++++ Data in this exercise

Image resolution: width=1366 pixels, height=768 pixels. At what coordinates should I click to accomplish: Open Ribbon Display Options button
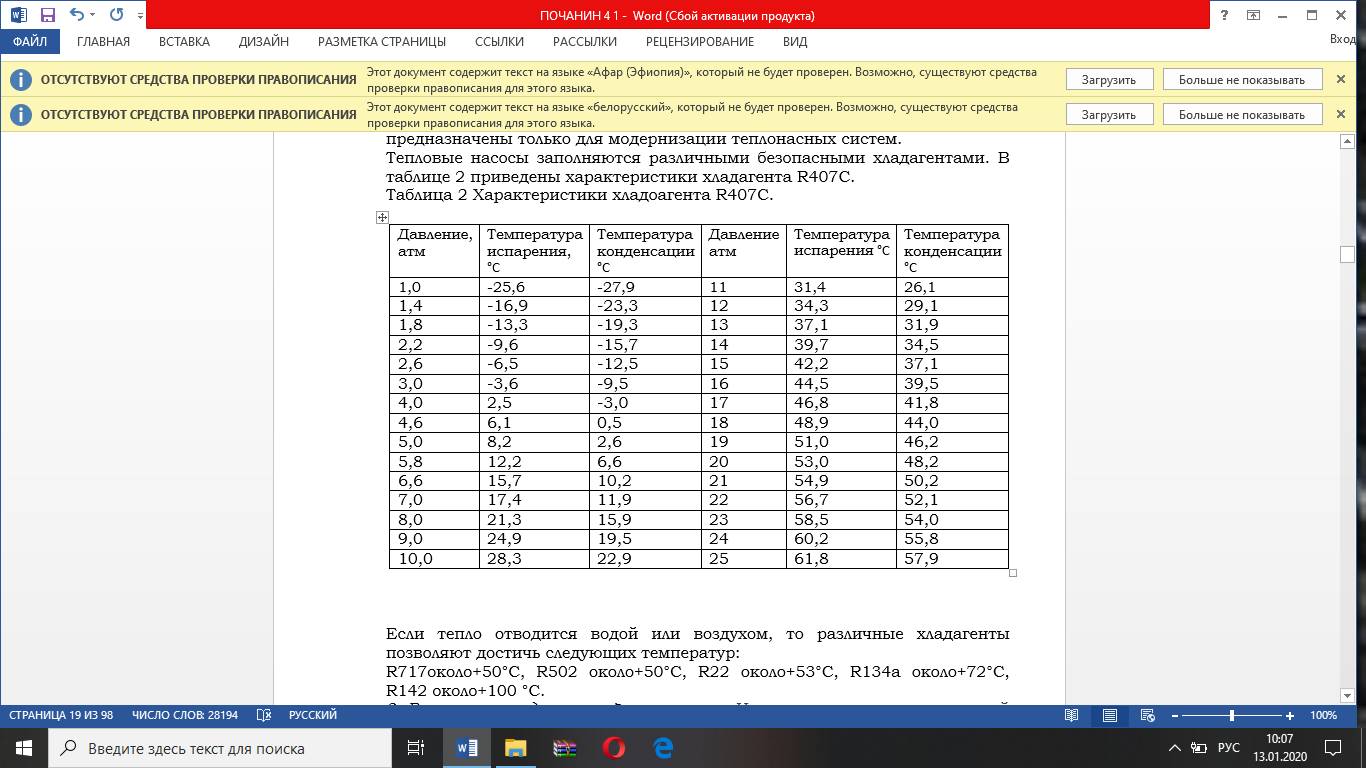point(1253,15)
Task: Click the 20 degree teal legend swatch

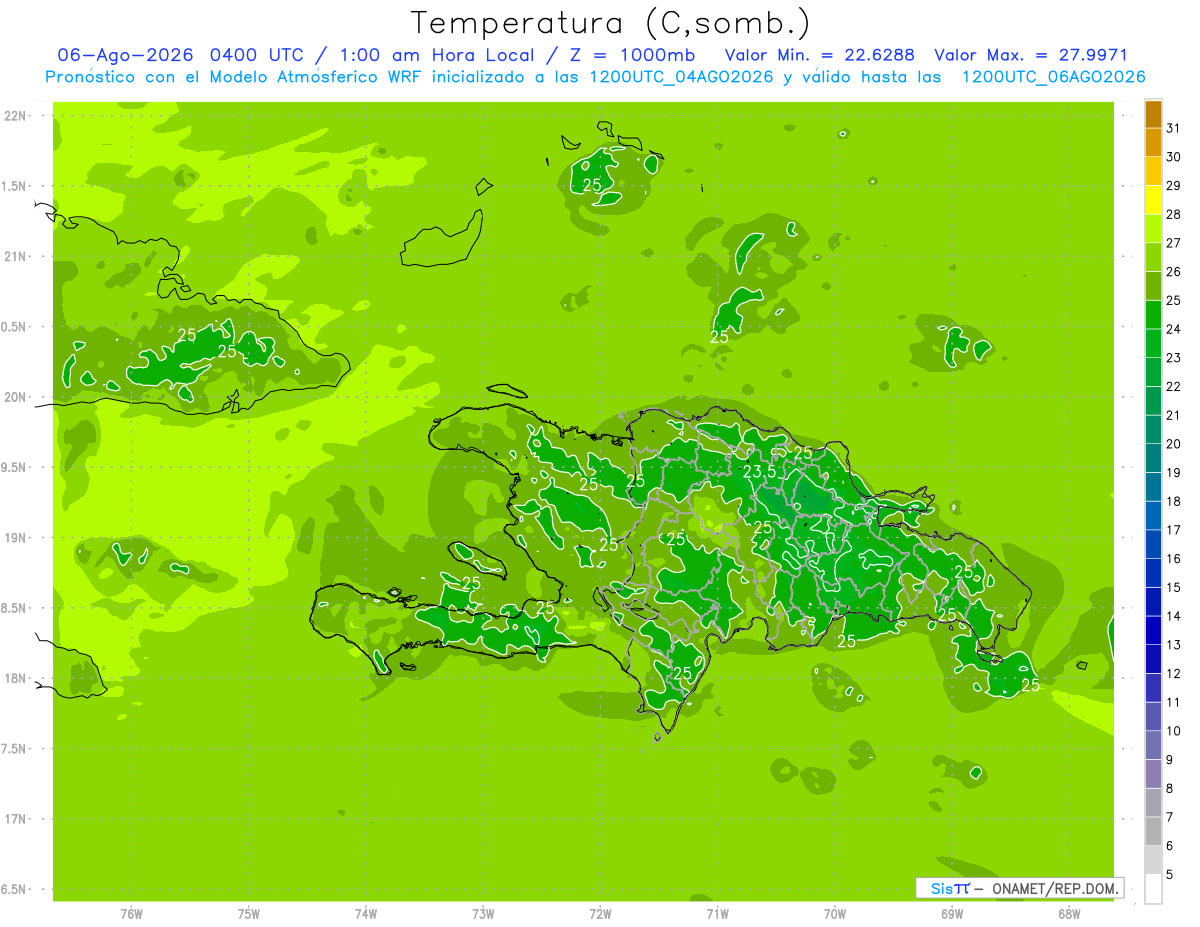Action: 1153,430
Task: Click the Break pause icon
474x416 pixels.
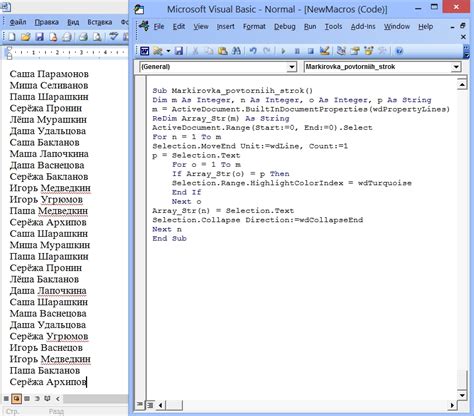Action: (x=297, y=51)
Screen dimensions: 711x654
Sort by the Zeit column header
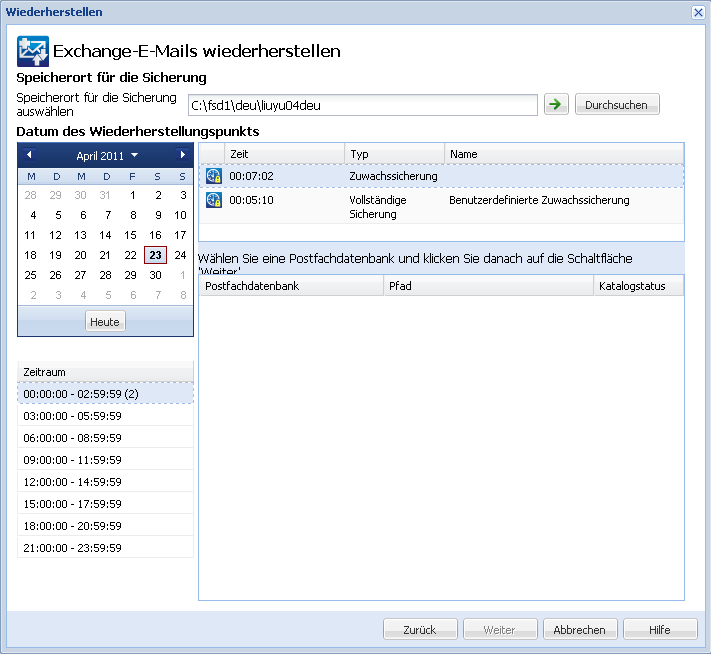(285, 154)
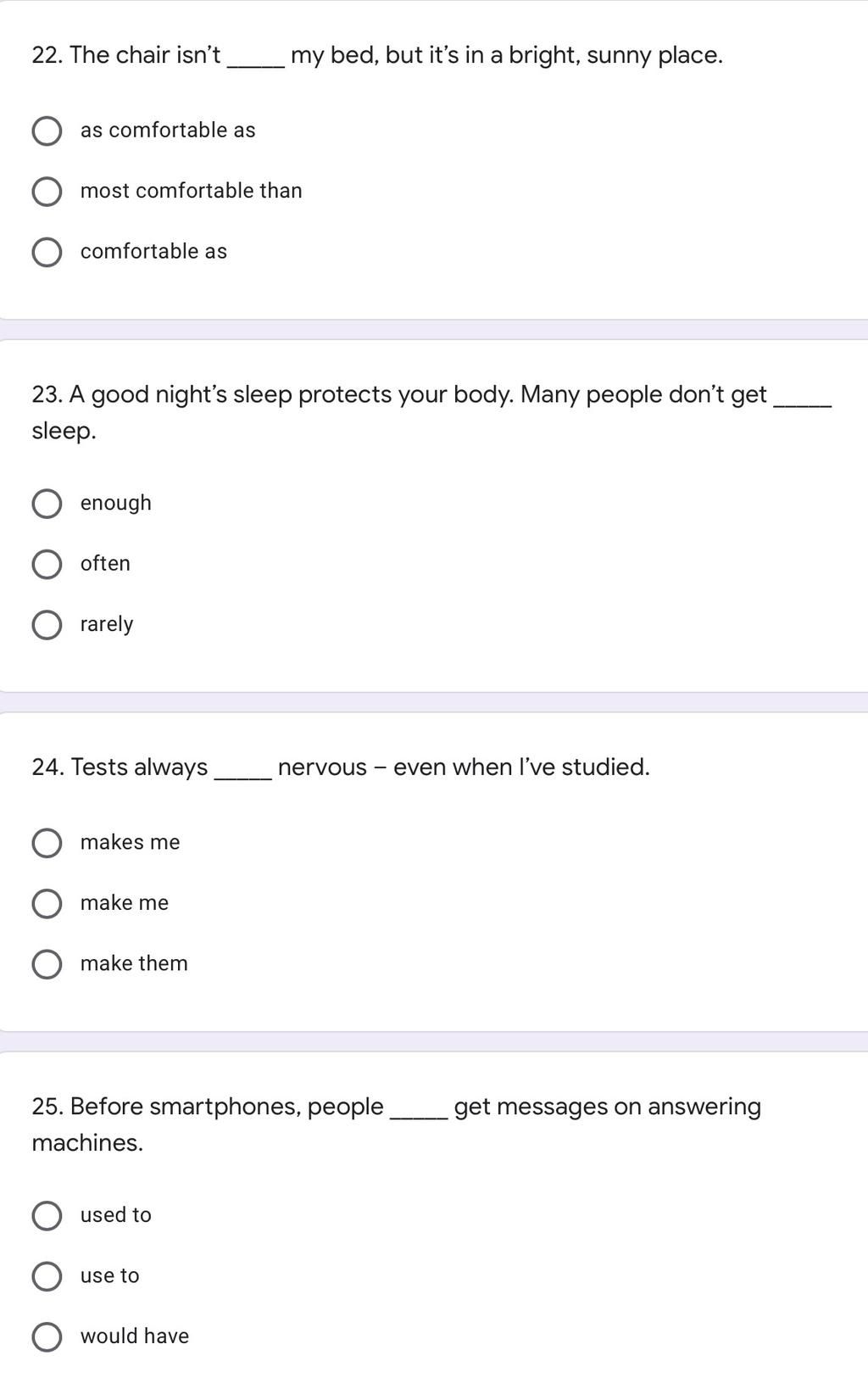The image size is (868, 1400).
Task: Pick the 'would have' radio button
Action: pos(47,1336)
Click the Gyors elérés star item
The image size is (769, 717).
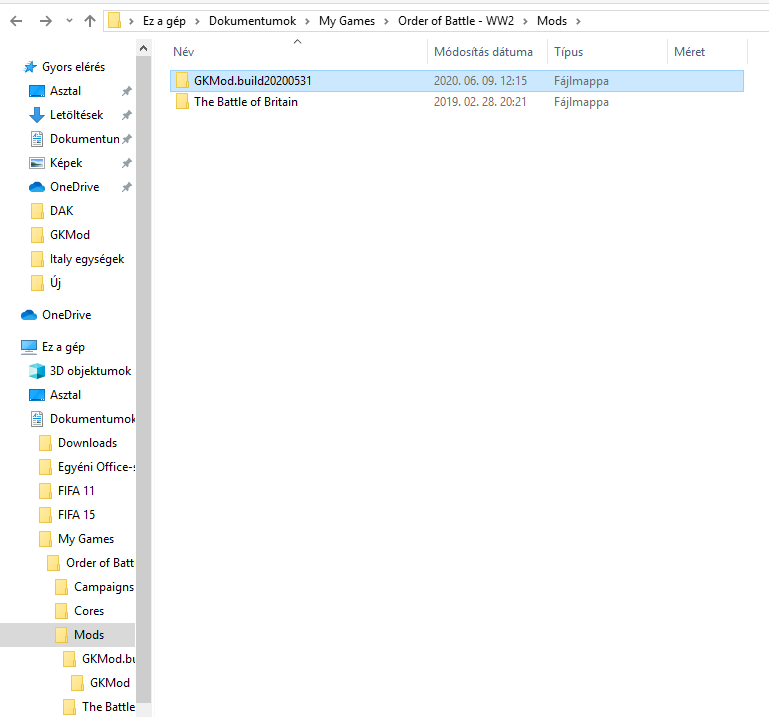[72, 67]
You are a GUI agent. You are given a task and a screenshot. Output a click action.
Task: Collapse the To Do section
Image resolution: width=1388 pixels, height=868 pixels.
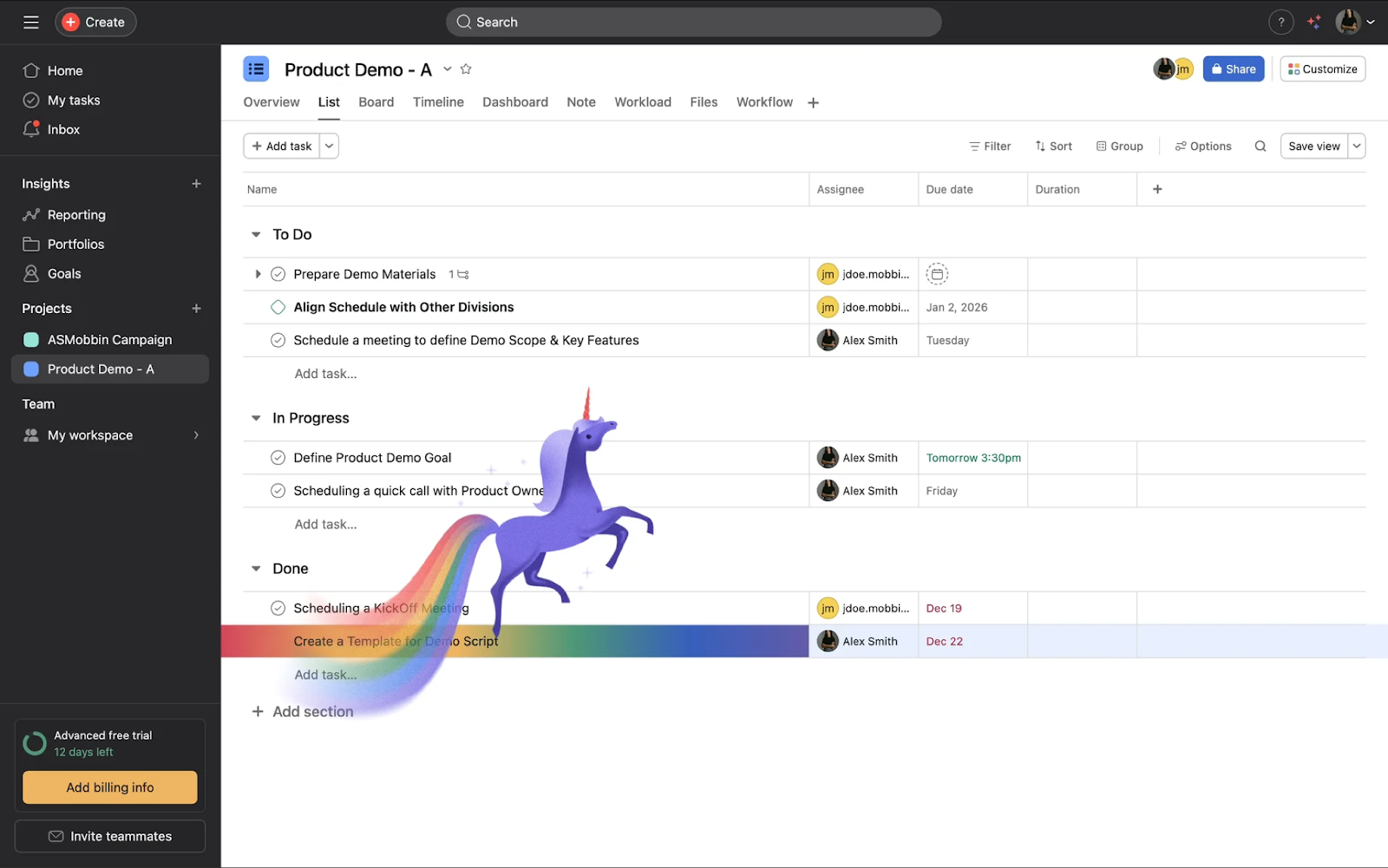point(256,235)
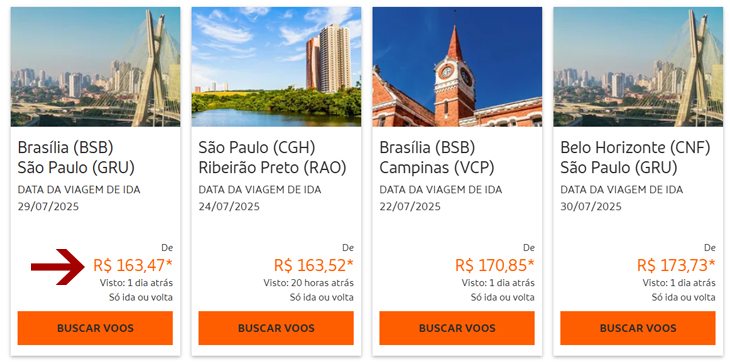Click Buscar Voos under São Paulo–Ribeirão Preto
Viewport: 730px width, 362px height.
pyautogui.click(x=276, y=328)
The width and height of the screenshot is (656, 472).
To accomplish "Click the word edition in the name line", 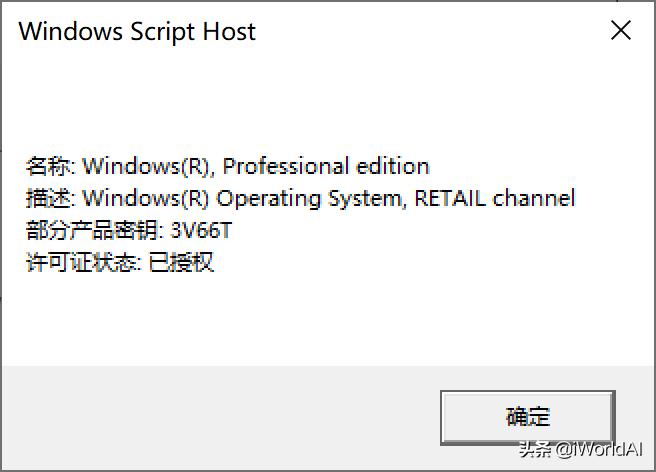I will click(392, 166).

++++++++

> **To do**
Nothing but the lines from the one with "Task: Click the 20 degree teal legend swatch" up to and including the one with "Task: Collapse the To Do section" should be printed, exactly as they read above. Please keep the pictures out.

> **Your response**
Task: Click the 20 degree teal legend swatch

Action: 1153,430
Task: Click the Break pause icon
474x416 pixels.
Action: (x=297, y=51)
Screen dimensions: 711x654
Sort by the Zeit column header
(285, 154)
The image size is (868, 1400).
Task: Pick the 'would have' radio button
Action: pos(47,1336)
Click the Gyors elérés star item
The image size is (769, 717).
[72, 67]
You are a GUI agent. You are given a task and a screenshot. Output a click action.
Task: Collapse the To Do section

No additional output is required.